Rice University offers a professional, non-thesis Master of Data Science (MDS) degree designed to equip interdisciplinary professionals with the skills to tackle real-world problems using data. The program emphasizes a blend of computational and statistical foundations, core data science methods, and specialized knowledge. Graduates will be prepared to collect, evaluate, interpret, and communicate data effectively for decision-making across various industries. The MDS program is taught by world-class faculty and provides both on-campus and online learning options, ensuring students receive the same high-quality education regardless of their chosen format. The curriculum is structured to provide a comprehensive understanding of data science, including core courses, specialization options, electives, and a capstone project. Students can choose to specialize in areas like business analytics, machine learning, or image processing (the latter currently only for on-campus students). Elective choices allow for further customization, with options in ethics, cybersecurity, and security/privacy. The program's learning outcomes focus on developing proficiency in the computational and statistical underpinnings of data science, applying core methods, solving complex problems with data, and communicating findings to diverse audiences. This interdisciplinary program is ideal for professionals seeking to enhance their data science expertise and apply it to their fields. The flexibility of online and on-campus delivery caters to different learning preferences and professional commitments. Graduates are prepared for in-demand roles in sectors ranging from science and healthcare to energy and manufacturing, where data-driven insights are increasingly critical.

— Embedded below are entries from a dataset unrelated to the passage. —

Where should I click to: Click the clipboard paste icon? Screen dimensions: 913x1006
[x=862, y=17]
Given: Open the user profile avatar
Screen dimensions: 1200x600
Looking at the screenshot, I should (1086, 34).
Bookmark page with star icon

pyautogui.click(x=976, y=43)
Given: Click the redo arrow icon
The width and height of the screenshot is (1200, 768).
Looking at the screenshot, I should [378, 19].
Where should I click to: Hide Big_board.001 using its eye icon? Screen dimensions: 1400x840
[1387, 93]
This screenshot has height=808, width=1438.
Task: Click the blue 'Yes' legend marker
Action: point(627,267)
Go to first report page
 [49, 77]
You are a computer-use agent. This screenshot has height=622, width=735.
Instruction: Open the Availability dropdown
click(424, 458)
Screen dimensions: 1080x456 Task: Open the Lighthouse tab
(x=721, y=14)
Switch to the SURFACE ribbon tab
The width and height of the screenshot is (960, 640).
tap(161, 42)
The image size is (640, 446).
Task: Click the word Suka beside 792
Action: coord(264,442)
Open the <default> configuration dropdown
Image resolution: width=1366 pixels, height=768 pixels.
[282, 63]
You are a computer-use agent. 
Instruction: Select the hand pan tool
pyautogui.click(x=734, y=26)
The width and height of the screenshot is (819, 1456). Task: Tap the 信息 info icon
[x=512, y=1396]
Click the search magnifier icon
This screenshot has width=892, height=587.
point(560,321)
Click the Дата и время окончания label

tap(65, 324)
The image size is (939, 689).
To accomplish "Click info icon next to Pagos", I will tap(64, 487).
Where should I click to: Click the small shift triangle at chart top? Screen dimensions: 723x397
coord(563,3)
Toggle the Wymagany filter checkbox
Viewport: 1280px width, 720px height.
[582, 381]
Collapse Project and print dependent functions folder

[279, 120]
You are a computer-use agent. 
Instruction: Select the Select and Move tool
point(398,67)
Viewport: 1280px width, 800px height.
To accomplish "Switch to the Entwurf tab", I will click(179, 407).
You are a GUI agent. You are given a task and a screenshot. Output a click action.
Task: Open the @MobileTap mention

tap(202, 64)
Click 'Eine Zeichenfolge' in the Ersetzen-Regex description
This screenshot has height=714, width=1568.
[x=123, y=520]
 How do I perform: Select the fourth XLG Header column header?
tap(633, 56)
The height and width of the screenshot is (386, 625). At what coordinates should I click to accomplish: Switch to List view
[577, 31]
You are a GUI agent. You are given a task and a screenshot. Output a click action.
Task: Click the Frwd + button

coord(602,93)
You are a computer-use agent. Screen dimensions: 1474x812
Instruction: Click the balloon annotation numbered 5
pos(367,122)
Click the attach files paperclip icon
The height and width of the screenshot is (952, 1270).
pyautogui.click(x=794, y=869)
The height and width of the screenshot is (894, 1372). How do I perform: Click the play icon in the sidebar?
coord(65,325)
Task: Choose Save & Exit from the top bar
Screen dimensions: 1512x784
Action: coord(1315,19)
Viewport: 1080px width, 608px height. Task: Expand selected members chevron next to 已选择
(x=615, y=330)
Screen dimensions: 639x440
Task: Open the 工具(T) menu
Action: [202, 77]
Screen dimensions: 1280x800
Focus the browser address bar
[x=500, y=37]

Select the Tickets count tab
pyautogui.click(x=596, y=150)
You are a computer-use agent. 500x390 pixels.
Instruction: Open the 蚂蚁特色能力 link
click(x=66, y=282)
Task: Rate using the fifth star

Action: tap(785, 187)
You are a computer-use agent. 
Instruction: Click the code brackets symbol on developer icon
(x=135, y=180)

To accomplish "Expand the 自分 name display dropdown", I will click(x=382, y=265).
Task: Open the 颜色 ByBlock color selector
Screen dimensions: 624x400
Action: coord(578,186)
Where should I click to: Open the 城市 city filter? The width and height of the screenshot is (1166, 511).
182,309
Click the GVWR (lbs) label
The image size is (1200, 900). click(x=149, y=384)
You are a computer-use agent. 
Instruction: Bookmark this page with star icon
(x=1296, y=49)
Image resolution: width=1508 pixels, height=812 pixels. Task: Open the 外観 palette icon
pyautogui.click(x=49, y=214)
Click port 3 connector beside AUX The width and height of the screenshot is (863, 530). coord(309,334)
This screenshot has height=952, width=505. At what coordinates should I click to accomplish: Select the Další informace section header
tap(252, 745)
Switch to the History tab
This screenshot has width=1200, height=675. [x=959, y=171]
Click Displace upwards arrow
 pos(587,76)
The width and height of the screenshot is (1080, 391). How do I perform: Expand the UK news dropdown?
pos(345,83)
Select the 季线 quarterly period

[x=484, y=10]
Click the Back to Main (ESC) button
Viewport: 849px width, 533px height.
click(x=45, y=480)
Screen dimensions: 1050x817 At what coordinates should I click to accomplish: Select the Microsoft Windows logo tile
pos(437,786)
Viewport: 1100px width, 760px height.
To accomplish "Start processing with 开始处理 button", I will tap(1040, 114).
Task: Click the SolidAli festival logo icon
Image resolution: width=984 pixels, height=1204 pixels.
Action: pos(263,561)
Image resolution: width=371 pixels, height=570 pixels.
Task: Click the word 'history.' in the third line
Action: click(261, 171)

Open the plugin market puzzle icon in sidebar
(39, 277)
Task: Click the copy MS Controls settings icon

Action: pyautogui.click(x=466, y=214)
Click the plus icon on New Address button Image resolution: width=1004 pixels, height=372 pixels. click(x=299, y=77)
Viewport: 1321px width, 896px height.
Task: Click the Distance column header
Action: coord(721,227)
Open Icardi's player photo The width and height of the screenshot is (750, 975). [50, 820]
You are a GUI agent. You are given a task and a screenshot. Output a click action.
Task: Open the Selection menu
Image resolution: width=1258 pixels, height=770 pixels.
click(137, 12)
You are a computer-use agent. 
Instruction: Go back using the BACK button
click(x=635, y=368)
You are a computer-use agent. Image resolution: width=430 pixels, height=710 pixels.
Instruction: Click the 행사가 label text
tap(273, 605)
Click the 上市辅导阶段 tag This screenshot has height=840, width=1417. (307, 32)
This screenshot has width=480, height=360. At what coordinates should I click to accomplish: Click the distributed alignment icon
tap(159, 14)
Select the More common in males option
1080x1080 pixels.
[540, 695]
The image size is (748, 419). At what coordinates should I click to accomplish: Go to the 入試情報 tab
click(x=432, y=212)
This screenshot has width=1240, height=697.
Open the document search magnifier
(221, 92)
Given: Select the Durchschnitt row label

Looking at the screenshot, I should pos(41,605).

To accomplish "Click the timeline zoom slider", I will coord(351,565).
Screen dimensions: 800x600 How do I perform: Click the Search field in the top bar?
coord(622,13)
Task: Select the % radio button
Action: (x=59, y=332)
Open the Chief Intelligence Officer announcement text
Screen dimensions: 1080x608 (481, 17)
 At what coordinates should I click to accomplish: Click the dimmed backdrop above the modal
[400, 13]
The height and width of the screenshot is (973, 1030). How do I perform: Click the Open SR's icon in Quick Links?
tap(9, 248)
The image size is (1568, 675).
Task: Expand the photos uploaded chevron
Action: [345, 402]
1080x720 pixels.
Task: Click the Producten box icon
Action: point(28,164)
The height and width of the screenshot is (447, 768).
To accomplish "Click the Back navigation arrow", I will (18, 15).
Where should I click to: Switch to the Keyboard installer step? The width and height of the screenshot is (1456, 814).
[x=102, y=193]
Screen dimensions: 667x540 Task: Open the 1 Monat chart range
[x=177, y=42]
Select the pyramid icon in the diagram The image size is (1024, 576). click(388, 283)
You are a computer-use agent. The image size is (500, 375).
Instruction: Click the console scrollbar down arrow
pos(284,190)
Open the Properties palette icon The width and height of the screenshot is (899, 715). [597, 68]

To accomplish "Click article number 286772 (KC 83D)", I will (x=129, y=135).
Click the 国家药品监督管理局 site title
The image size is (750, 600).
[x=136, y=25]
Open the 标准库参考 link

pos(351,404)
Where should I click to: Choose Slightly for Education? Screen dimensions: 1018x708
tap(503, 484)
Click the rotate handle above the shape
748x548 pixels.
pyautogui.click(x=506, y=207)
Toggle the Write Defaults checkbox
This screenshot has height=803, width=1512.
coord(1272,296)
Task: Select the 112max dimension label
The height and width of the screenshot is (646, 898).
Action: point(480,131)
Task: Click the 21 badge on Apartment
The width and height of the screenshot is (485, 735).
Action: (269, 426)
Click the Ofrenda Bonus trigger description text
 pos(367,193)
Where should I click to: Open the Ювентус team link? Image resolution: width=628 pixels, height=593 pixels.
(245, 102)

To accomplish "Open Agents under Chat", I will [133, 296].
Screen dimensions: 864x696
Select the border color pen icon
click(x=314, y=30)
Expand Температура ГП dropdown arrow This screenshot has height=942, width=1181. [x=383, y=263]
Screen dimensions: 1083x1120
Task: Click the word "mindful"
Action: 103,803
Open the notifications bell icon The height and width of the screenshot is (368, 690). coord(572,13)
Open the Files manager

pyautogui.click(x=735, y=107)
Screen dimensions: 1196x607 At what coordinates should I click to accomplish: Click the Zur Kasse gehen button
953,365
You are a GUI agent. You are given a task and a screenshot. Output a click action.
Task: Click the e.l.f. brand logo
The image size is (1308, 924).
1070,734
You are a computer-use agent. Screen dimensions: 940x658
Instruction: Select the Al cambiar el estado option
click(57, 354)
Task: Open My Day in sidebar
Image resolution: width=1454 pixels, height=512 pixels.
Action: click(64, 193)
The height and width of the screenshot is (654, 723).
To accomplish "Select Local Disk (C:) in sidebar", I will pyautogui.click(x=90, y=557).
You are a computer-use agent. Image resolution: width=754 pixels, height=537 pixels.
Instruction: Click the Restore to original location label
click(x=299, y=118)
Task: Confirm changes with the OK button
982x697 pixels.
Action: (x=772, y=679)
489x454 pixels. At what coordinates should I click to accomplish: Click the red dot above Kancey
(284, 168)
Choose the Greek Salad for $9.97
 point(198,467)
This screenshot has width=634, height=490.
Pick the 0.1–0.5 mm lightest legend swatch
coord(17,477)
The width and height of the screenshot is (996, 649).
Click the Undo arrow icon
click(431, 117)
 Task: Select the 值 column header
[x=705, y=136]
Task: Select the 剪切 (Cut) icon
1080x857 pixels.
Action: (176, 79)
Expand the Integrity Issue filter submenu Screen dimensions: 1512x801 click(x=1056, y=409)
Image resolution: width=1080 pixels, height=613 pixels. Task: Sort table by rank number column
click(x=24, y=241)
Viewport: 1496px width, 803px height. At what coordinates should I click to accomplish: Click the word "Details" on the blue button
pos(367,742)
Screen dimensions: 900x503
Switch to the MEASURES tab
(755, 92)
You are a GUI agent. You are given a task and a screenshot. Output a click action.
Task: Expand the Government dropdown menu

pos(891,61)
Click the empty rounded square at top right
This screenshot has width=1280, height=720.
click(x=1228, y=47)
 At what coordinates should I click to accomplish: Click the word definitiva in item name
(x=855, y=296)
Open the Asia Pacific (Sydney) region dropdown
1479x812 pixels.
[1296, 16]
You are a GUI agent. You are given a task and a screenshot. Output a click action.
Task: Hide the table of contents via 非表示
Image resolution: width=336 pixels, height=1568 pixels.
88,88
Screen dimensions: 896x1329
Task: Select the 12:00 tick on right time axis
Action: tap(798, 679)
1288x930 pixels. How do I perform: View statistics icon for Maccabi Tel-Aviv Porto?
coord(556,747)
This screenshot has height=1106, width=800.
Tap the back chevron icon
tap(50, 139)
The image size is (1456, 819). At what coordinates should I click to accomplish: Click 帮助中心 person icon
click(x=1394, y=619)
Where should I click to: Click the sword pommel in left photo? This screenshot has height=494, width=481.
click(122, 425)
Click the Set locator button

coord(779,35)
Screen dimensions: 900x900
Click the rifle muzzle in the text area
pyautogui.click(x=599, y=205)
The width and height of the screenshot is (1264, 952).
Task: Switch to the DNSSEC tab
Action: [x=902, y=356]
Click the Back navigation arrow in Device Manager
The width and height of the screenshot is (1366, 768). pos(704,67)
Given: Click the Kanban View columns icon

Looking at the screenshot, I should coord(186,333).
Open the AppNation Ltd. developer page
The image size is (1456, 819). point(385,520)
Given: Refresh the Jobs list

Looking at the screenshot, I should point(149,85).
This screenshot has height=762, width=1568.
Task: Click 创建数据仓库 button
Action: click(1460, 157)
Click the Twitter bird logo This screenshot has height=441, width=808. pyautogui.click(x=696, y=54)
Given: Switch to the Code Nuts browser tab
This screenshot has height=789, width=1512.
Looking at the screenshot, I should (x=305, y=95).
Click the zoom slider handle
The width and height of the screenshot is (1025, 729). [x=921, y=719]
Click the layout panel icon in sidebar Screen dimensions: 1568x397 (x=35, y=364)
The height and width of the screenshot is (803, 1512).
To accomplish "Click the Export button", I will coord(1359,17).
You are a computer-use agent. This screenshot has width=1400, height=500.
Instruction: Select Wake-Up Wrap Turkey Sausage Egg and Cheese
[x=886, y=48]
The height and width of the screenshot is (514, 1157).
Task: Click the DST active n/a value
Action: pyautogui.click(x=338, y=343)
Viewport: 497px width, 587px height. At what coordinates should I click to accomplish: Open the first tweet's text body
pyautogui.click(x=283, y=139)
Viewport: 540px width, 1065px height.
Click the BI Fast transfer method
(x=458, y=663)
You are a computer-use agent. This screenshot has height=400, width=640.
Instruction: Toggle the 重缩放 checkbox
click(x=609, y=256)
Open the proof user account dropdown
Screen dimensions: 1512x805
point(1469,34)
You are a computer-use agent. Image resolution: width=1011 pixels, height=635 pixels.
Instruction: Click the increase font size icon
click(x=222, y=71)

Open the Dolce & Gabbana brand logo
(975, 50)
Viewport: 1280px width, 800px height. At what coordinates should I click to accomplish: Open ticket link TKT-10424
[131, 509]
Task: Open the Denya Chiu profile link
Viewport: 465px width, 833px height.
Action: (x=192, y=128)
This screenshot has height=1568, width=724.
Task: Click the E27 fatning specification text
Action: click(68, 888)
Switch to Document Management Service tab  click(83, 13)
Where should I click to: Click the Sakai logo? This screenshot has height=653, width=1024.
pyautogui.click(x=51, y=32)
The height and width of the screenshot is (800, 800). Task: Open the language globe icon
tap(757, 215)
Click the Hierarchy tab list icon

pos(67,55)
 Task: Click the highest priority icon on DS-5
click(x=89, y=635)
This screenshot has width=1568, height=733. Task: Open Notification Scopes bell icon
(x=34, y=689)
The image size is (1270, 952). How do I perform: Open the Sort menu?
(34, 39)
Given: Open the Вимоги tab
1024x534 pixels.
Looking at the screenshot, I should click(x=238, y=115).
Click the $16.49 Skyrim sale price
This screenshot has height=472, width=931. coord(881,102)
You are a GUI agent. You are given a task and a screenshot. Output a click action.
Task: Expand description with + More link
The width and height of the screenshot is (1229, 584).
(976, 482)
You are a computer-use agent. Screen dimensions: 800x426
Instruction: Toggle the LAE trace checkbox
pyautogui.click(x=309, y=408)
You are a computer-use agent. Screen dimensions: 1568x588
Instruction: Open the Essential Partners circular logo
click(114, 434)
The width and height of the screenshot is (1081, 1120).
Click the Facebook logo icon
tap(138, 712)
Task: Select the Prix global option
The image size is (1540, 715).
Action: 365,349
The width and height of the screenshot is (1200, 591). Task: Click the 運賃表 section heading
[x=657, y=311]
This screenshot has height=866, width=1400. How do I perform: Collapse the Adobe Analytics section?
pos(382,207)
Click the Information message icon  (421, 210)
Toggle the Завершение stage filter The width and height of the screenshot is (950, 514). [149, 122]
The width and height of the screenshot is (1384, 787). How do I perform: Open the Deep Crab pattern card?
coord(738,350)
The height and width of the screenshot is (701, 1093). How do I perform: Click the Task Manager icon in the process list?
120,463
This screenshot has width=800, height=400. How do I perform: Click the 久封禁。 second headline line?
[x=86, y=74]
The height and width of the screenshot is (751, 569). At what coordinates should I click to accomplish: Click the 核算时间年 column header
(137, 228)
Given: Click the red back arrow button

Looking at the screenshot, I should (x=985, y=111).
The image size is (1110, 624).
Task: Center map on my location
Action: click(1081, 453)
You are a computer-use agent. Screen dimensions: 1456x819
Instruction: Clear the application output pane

The Master of Data Science (MDS) program requires a minimum of 31 credit hours, featuring a rigorous blend of courses designed to build essential skills for effective data-driven decision-making. The curriculum includes core foundational courses, opportunities for specialization, elective choices for further customization, and a culminating capstone project.
Graduates of the Master of Data Science program are prepared for a wide range of in-demand and high-paying roles across numerous industries. The skills acquired enable them to contribute significantly to fields that are increasingly reliant on data-driven insights.
Applicants must apply to either the online or on-campus program and will be explicitly admitted to one or the other. Supporting information for specific program requirements beyond a bachelor's degree is not detailed on the provided pages.
The provided fee pages relate to finance programs and do not contain specific tuition or living cost information for the Master of Data Science program. Prospective students should consult the official Rice University admissions or the specific MDS program website for detailed fee structures.
The Master of Data Science (MDS) program requires a minimum of 31 credit hours. The curriculum includes core foundational courses, specialization options, electives, and a capstone project.
Students can choose to specialize in Business Analytics or Machine Learning. The Image Processing specialization is currently only available for on-campus students.
Graduates are prepared for roles such as Data Scientist, Data Analyst, Machine Learning Engineer, Business Intelligence Analyst, Data Engineer, and Quantitative Analyst across various industries.
You must apply directly to either the Online MDS or the On-Campus MDS program, as admission is granted to one specific format. Prepare application materials such as transcripts, letters of recommendation, a statement of purpose, and a resume/CV.
Specific tuition and living cost information for the Master of Data Science program is not provided. Rice University charges tuition per credit hour, and the MDS program requires 31 credit hours.
The provided information mentions the Templeton Foundation Academic Cross Training Fellowship, which is intended for recent tenured philosophers and theologians to gain skills in empirical science and is not directly for Master's students in Data Science.